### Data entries
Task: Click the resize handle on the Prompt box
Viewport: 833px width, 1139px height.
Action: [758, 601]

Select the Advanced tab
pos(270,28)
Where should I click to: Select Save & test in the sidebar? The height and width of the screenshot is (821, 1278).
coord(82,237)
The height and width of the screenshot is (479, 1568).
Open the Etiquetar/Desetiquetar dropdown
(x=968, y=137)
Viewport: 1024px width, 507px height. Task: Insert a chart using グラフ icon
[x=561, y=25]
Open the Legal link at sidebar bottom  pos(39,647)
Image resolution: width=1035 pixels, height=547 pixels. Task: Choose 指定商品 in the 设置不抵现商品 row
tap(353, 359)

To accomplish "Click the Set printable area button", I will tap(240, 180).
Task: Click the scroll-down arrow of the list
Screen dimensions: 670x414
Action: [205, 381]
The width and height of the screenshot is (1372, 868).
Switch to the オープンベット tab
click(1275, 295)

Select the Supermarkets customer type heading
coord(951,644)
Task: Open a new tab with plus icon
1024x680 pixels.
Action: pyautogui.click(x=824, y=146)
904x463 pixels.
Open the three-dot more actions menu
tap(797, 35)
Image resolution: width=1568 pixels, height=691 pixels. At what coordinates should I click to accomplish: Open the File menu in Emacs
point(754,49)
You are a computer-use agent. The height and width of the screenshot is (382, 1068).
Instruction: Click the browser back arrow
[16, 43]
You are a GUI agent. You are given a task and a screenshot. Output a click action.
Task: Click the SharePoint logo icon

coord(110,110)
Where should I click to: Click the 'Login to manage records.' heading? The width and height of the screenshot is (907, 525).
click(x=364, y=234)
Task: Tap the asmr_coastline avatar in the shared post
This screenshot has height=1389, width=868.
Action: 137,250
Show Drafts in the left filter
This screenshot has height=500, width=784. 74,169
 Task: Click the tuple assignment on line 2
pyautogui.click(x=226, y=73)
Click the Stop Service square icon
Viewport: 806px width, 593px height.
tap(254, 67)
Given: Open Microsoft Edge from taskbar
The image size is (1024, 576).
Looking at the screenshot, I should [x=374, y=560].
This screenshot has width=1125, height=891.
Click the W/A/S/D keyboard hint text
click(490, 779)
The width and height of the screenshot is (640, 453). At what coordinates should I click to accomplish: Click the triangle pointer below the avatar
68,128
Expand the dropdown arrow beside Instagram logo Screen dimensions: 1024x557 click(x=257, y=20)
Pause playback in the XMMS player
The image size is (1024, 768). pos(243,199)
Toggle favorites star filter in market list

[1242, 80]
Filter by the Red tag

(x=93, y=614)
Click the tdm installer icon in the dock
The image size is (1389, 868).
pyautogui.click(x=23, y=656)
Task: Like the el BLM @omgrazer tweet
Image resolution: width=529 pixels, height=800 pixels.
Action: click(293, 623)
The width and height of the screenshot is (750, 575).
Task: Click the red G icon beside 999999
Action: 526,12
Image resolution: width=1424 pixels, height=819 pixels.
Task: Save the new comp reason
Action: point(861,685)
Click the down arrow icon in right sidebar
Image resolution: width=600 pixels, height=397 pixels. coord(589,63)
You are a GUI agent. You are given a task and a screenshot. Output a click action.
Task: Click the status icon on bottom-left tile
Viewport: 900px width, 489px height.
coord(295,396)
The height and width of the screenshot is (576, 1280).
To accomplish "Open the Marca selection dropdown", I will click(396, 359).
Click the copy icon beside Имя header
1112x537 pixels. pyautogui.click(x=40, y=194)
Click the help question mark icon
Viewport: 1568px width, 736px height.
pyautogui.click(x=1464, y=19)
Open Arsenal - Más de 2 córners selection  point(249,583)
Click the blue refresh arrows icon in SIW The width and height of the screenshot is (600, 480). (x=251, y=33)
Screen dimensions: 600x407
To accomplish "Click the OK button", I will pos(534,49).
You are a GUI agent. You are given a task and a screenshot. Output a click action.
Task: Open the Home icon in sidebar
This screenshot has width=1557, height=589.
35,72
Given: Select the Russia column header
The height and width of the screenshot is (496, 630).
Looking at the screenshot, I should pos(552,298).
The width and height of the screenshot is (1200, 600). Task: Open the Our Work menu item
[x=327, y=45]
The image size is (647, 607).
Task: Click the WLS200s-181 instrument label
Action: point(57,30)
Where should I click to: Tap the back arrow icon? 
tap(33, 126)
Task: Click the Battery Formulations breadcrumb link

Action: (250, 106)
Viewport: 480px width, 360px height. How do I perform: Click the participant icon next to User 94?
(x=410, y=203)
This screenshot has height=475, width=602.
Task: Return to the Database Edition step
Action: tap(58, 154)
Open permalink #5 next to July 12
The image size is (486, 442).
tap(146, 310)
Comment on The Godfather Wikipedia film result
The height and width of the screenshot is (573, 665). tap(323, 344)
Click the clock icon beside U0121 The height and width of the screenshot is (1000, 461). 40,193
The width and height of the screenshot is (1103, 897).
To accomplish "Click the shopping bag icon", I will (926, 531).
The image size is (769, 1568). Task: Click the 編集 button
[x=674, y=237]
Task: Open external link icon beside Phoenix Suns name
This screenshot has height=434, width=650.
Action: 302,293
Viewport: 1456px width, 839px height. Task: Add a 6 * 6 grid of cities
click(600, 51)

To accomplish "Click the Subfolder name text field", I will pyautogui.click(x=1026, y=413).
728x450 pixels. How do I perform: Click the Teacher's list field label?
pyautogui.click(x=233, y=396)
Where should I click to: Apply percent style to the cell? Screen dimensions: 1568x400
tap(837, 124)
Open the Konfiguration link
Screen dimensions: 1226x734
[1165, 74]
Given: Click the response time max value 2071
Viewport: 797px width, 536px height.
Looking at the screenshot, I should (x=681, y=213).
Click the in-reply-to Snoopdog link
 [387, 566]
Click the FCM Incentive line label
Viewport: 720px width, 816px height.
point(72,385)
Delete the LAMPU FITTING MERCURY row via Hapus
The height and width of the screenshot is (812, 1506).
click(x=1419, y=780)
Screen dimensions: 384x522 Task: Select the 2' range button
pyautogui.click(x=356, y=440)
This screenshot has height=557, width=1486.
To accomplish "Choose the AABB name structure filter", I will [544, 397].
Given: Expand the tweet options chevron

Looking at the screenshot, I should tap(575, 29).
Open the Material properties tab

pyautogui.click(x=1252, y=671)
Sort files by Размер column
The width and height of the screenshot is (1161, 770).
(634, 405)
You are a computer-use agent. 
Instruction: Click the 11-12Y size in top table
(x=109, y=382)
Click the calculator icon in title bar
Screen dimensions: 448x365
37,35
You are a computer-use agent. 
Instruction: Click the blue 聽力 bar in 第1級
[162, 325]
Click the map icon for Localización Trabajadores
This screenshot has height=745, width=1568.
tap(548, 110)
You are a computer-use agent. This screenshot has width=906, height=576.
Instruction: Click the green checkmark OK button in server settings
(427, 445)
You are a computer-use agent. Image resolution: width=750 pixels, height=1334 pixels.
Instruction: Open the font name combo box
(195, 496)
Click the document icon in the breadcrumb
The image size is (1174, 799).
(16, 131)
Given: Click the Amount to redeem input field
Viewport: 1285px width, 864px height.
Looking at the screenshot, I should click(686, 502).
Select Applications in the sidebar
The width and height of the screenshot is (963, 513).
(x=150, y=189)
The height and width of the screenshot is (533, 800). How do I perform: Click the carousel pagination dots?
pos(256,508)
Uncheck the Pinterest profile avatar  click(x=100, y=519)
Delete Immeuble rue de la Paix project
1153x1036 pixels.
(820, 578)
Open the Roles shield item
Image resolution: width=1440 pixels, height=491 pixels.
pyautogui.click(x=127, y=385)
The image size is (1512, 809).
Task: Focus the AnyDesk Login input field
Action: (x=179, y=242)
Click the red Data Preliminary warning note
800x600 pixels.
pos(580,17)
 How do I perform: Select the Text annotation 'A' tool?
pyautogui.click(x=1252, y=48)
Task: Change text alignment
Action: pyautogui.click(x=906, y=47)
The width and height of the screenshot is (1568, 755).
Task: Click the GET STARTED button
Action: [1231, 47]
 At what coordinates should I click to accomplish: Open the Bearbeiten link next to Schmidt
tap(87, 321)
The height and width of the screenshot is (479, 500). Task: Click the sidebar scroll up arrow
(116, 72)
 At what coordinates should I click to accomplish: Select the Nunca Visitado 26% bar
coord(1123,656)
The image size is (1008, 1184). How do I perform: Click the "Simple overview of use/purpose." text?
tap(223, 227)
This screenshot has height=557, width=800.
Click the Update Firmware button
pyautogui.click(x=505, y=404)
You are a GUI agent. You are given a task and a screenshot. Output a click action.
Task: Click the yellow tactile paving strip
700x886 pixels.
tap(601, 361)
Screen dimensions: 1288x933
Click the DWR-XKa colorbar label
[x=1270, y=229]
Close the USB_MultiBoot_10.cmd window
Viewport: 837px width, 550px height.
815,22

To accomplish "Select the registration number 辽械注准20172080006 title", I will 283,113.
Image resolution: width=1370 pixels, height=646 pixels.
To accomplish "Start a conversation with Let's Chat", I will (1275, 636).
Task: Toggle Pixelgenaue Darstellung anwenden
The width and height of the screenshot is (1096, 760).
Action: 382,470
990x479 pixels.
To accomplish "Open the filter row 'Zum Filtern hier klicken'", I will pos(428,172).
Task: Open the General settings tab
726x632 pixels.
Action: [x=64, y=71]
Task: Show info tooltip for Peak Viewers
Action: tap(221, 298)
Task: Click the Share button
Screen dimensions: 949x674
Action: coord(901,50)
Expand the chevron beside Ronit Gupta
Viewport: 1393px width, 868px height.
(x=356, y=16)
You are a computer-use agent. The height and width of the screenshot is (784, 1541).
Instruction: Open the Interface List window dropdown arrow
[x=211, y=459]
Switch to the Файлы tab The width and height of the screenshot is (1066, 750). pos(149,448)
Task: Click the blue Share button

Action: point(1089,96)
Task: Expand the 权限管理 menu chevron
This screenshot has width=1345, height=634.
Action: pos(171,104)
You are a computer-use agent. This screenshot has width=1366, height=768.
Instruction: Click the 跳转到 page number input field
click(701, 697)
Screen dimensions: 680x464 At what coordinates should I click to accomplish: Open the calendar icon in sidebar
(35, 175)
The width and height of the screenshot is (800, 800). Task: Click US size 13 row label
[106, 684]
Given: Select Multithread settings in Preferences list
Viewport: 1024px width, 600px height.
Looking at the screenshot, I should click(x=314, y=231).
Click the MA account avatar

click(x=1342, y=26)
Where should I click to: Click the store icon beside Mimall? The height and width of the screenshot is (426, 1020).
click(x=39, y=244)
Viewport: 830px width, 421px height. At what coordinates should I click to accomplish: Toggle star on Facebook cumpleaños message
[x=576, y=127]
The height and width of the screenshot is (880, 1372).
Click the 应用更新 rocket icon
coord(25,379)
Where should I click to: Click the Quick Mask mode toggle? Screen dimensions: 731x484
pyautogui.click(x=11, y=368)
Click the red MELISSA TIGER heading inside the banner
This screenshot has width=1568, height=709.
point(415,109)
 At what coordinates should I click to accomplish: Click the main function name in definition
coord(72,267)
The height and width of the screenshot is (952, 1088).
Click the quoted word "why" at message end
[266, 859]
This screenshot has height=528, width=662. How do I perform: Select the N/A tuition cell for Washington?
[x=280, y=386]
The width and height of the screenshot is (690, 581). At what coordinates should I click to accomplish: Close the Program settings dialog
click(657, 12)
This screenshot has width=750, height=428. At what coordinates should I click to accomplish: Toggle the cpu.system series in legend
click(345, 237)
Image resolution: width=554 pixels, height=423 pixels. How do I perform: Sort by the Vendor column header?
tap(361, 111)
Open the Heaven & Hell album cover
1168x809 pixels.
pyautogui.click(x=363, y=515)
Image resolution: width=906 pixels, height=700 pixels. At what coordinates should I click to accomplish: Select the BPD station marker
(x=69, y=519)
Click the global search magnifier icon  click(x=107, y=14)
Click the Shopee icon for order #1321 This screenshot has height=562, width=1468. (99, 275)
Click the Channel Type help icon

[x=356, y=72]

### Exercise
The lines to copy run from the start of the records above through the line holding "Task: Open a new tab with plus icon"; give them exactly, both ends included, and nothing else.

### Result of this exercise
Task: Click the resize handle on the Prompt box
Viewport: 833px width, 1139px height.
Action: [758, 601]

Select the Advanced tab
pos(270,28)
Where should I click to: Select Save & test in the sidebar? The height and width of the screenshot is (821, 1278).
coord(82,237)
The height and width of the screenshot is (479, 1568).
Open the Etiquetar/Desetiquetar dropdown
(x=968, y=137)
Viewport: 1024px width, 507px height. Task: Insert a chart using グラフ icon
[x=561, y=25]
Open the Legal link at sidebar bottom  pos(39,647)
Image resolution: width=1035 pixels, height=547 pixels. Task: Choose 指定商品 in the 设置不抵现商品 row
tap(353, 359)

To accomplish "Click the Set printable area button", I will tap(240, 180).
Task: Click the scroll-down arrow of the list
Screen dimensions: 670x414
Action: [205, 381]
The width and height of the screenshot is (1372, 868).
Switch to the オープンベット tab
click(1275, 295)

Select the Supermarkets customer type heading
coord(951,644)
Task: Open a new tab with plus icon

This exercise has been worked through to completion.